#### [BRANO CITATO]
++++++
In questa presa di coscienza della necessità dell’uomo di trovare a tutti i costi una spiegazione, si nasconde secondo me un grandissimo messaggio che ci fa tornare alle considerazioni iniziali sul grottesco e sulla deformità. Non è Oskar che ha bisogno dei propri stratagemmi, è il resto del mondo che li pretende: incapace com’è, come siamo, di accettare la realtà così come si presenta – con le sue brutture e mostruosità, coi suoi eccessi e i suoi assurdi – ma
incapaci anche di accettare le forme bizzarre di una protesta, di un uscire fuori dal coro che sveli e denunci queste stesse assurdità, meglio ingannarci e farci credere che una spiegazione, per quanto fasulla, sia sempre possibile e lasciare il privilegio di contemplare la verità ai pochi “grandi” che lo meritano davvero.
Un capolavoro che vale la propria fama e l’impegno (non la fatica) che ci vuole per portarlo a termine.
5/5
* Consiglio vivamente a tutti gli interessati la lettura di questo breve saggio di Alessandro Costazza:
Oskar Matzerath e le stratificazioni di senso di un personaggiowww.ledonline.it/acme/allegati/Acme-09-II-05-Costazza.pdf
Semplice, chiaro e molto interessante; spiega bene quello che io neanche ho voluto sfiorare su alcune delle simbologie interne al romanzo e sul rapporto che ha quest’ultimo con il romanzo picaresco e quello di formazione. Merita.
++++++
#### [RECORD FORNITI]

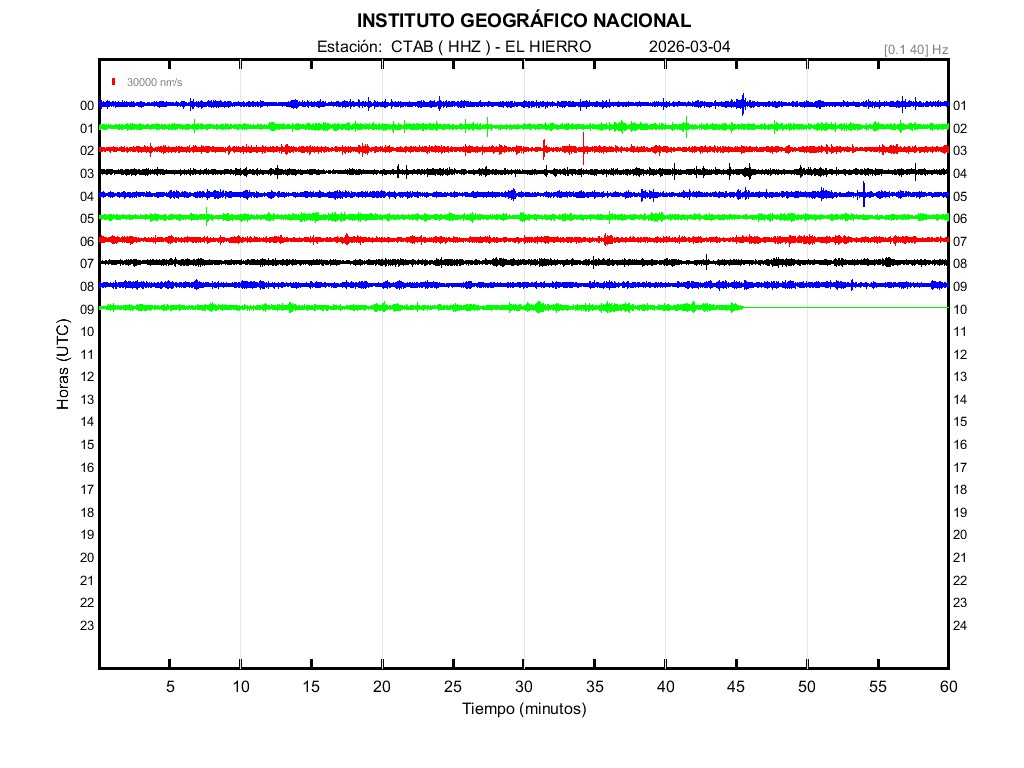The image size is (1024, 768).
Task: Click hour label 23 on left axis
Action: [87, 625]
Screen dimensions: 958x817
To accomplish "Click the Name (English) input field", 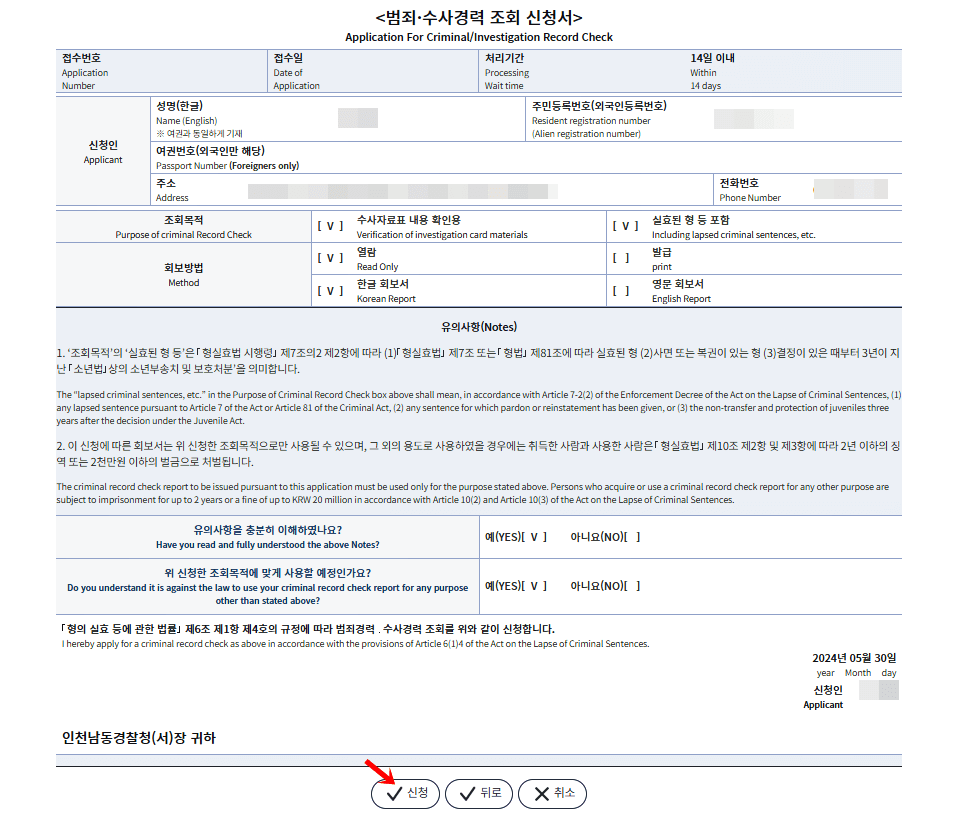I will 360,117.
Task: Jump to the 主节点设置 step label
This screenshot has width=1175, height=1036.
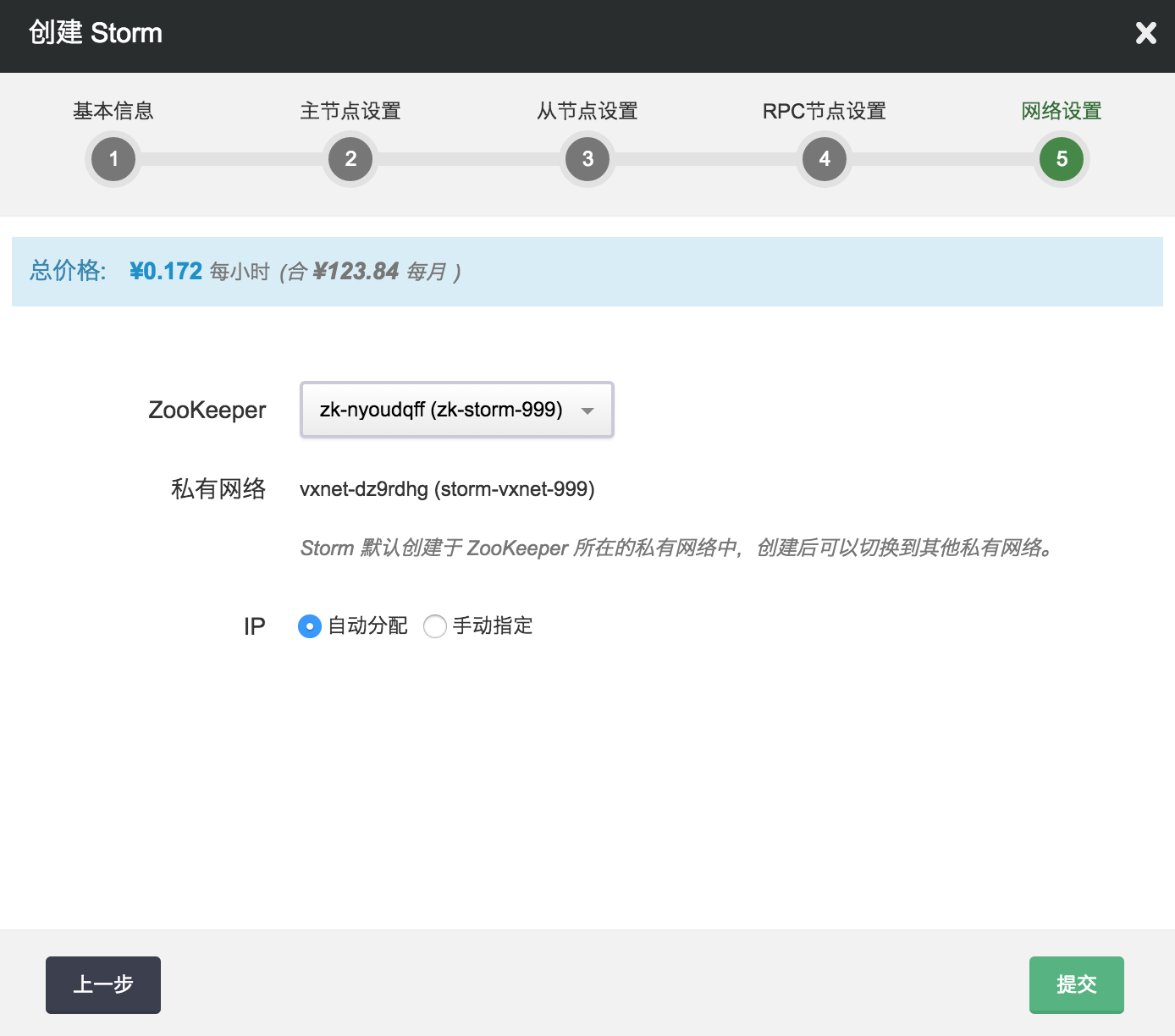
++++++
#### [COMPITI DA SVOLGERE]
a) Chi è l'autore del breve saggio che il brano citato consiglia agli interessati?
b) Nel brano citato, quali aspetti della realtà il mondo non riesce ad accettare? Elencali tutti.

#### [RISPOSTE NUMERATE]
a) Alessandro Costazza.

b) Le brutture, le mostruosità, gli eccessi e gli assurdi.